Interior Secretary Dirk Kempthorne said Friday that his department would suggest new regulations by the end of April that could bring federal rules into line with state laws concerning guns in parks and public lands. His announcement came in a letter to 51 senators who have written to him about the issue. A near majority of the Senate, including Democrats and Republicans from Western states, has backed a drive to repeal the ban, which has been in place in some parks for at least 100 years.
U.S. Sens. Mike Enzi and John Barrasso, R-Wyo., are among those calling for an end to the ban.
A Kempthorne spokesman emphasized the review was in its early stages, but said it made sense to update regulations that were last changed in the early 1980s.
"It's appropriate to look at updating these regulations, to bring them into conformity with state laws" on guns use, said Chris Paolino, an Interior Department spokesman.
The federal government would not cede authority over firearms in national parks to the states, Paolino said, but would like to reflect the policies of host states. In drafting proposed new rules, Paolino said, the department also would take into consideration the ban on firearms in federal buildings.
The gun ban "has not been a major issue at national parks in recent years," said Bryan Faehner of the National Parks Conservation Association, an advocacy group.
The restrictions, which require that guns be unloaded and placed somewhere that is not easily accessible, such as in a car trunk, "were reasonable then and are reasonable now," Faehner said.
"This is not about guns. It's not about parks. It's a hardball political issue injected by the (National Rifle Association) in an election year," he said.
Weapons originally were prohibited in national parks to prevent "opportunistic poaching" of wildlife, said Frank Buono, a former assistant superintendent of California's Joshua Tree National Park.
A 1908 Yellowstone National Park regulation, for example, required that visitors "having firearms, traps, nets, seines or explosives" surrender them at the entrance unless they received written permission from the park superintendent. A similar policy was in effect at most parks for decades. Then the Reagan administration in 1983 required that visitors unload and store their firearms before entering most national parks.
Supporters of the repeal effort note that state gun laws currently apply to federal land managed by the Forest Service and the Bureau of Land Management, and they see no reason why that should not be the case in national parks and wildlife refuges.

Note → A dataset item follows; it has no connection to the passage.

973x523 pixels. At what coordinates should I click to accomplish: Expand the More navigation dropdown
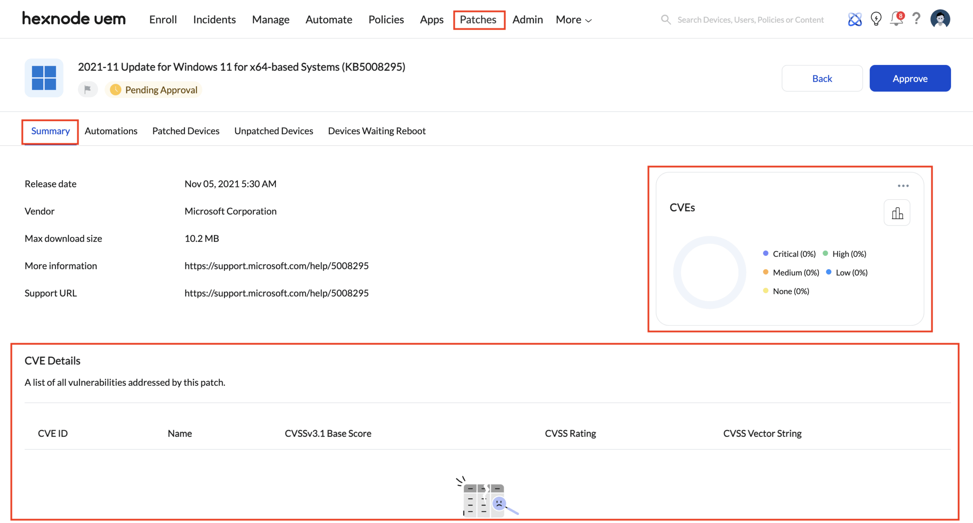pyautogui.click(x=573, y=19)
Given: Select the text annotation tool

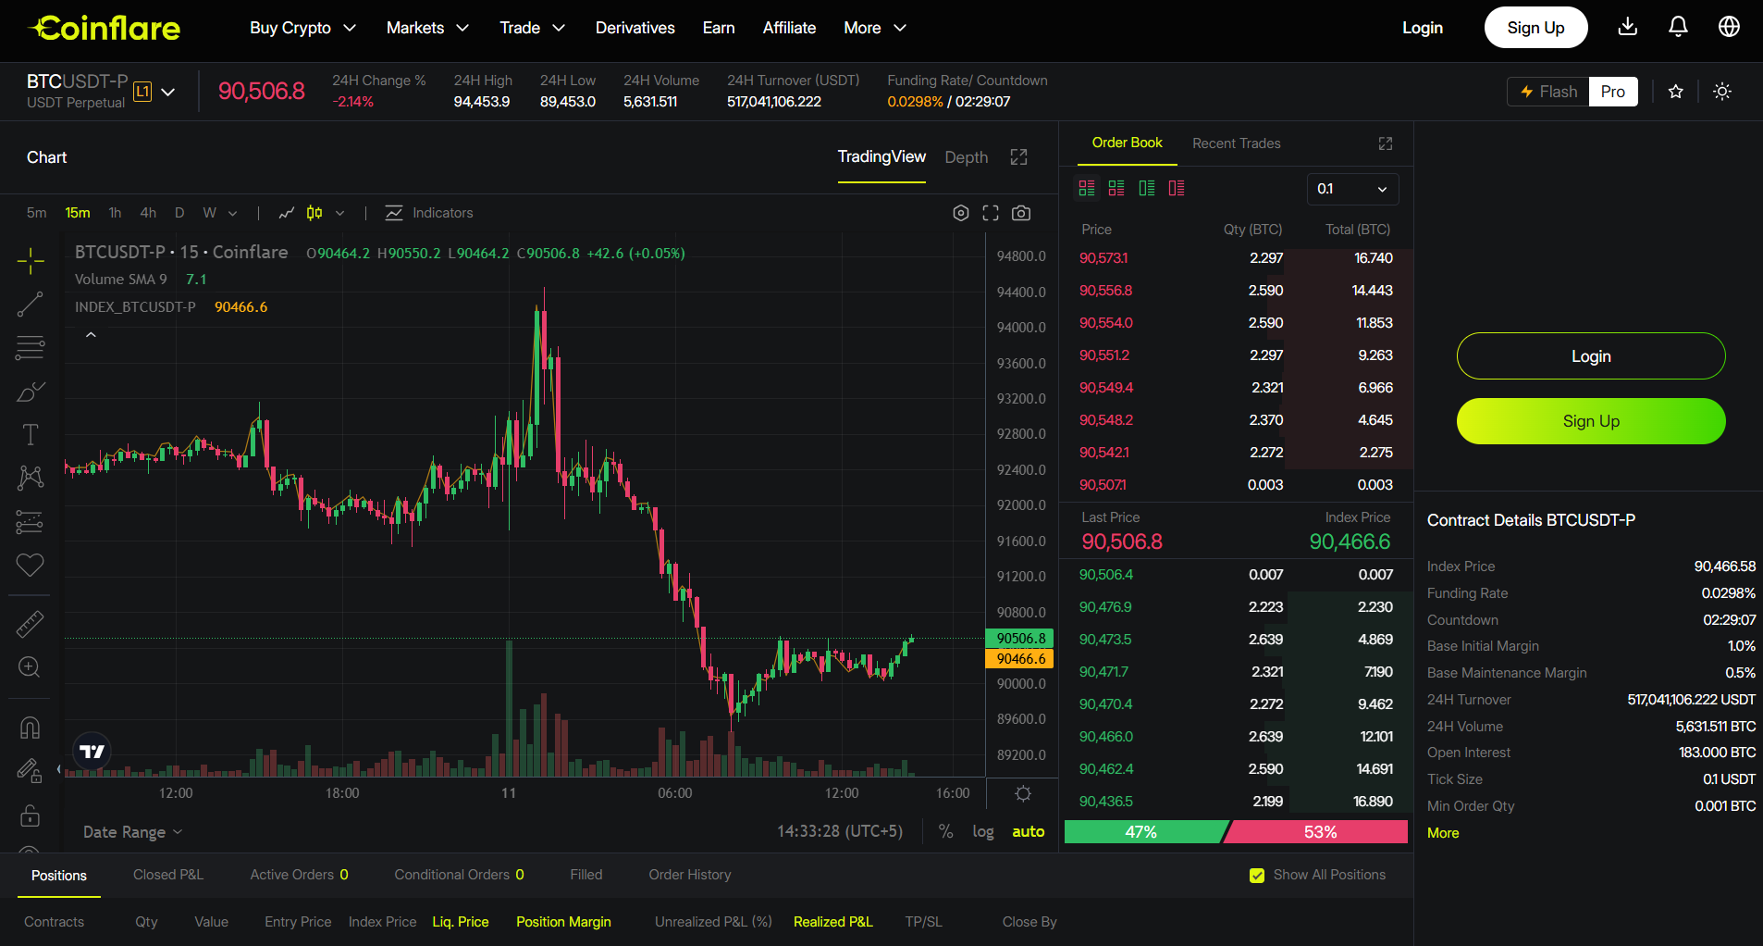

Advocates of allowing loaded guns on trails and in campgrounds at national parks believe it is, foremost, an issue of ending an unconstitutional infringement on their right to bear arms. But they also contend that park visitors are "increasingly vulnerable" to crime.
Supporters also believe that gun owners should be able to protect themselves against dangerous animals, dismissing arguments that firearms would ruin the park experience.
Organizations that represent current and retired park workers oppose a repeal, saying it not only would endanger visitors, rangers and wildlife but would change the character of the parks.
Bill Wade, executive council chairman of the Coalition of National Park Service Retirees, said people could be discouraged from visiting certain parks, such as Shenandoah National Park in Virginia, where he served as superintendent. "How many of you would want to go out there if you knew that people were running up and down the Appalachian Trail with guns?"